So the most popular holiday reading of MPs is, allegedly, The Da Vinci Code. This is worrying enough in itself – is there nowhere that Dan Brown’s mangled prose cannot infect? – but a careful examination of the raw data (nasty PDF warning) reveals some additional oddities:
While the Tory MP who excitedly wrote “HARRY POTTER!!!” cheerfully suggests that at least not all politicians have lost their childlike enthusiasm, it also hints that the downside might be a mental age of 12 (it doesn’t record if they also wrote “OMG I hope Harry + Mione get together in this 1 LOL!!”, but you wouldn’t be surprised.) However, it’s noweher near as puzzling as the Tory who wrote “Harry Potter and the Half-Blood Prince, J.K.Rowling (Pope’s recommendation)“. Um… what?
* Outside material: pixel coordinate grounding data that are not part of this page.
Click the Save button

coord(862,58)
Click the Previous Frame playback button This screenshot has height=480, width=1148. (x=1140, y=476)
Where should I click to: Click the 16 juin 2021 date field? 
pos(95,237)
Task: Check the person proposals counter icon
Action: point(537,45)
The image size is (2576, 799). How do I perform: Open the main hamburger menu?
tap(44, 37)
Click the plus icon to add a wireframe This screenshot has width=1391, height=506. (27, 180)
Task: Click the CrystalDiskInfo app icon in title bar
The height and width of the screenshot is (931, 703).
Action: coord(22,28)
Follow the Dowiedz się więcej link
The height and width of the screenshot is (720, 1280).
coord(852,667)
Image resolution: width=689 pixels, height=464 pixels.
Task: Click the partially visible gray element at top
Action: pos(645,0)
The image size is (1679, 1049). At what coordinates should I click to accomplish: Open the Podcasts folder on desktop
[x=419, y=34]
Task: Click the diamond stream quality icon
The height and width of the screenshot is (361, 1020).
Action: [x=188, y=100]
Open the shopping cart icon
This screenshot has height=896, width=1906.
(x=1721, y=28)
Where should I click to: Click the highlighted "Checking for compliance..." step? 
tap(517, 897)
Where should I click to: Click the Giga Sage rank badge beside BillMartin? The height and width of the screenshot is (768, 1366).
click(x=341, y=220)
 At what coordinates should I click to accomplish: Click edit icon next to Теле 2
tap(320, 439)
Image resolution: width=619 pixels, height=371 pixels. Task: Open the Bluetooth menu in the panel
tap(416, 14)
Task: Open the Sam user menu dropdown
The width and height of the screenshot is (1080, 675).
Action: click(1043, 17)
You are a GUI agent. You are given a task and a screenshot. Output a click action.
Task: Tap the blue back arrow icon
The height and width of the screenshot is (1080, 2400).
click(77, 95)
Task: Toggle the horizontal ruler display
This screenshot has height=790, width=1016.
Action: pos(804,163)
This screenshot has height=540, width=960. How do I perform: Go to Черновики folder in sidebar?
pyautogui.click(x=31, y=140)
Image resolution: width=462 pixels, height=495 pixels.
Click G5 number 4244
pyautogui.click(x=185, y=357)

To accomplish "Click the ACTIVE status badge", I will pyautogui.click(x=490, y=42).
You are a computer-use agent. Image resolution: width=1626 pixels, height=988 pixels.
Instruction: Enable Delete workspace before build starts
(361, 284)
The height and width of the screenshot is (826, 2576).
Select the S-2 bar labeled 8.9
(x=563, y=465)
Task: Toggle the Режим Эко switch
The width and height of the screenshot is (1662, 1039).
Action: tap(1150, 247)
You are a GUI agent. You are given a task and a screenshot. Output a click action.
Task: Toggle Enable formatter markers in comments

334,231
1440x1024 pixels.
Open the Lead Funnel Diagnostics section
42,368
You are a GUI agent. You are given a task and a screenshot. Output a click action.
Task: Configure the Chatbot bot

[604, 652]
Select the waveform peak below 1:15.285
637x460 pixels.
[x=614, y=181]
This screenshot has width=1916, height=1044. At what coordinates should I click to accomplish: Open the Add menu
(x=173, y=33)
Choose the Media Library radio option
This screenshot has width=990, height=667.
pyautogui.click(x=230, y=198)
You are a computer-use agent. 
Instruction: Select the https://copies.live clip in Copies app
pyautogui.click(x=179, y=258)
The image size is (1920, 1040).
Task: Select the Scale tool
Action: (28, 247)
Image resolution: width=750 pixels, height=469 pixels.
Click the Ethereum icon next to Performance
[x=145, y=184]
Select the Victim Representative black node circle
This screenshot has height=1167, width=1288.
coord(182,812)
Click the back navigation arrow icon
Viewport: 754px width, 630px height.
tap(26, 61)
Under the “possible cry for help” category, the Tory benches offer us Proust’s In Search of Lost Time, John Sergeant’s Maggie: Her Fatal Legacy and Vodka by Boris Starling, while both one Tory and one Lib Dem will be browsing Rosebery: Statesman in Turmoil. Labour, by contrast, seem very well adjusted, although one respondent did offer a plaintive “What holiday?!“.
And there’s tantalising insights into possible policy positions they might be considering. While it’s actually reassuring that a Labour MP might have The Collapse of Globalism by John Ralston Saul, while a Tory has Martin Wolf’s Why Globalization Works, others are slightly more worrying. What’s going on in the mind of the MP reading 1776 – America and Britain at War? Or The First Crusade? Or the peers reading Of Human Bondage and Bloody Foreigners? Does the Labour MP reading John Kampfner’s Blair’s Wars think it’s a how-to manual?
Finally, two notable mentions. The least anonymous response has to be the Lib Dem MP reading “Various astronomy titles on planetary evolution” – hi, Lembit – while whoever the Labour MP reading John Rentoul’s Tony Blair, Prime Minister is, they win the award for most nauseatingly sucky-up response ever.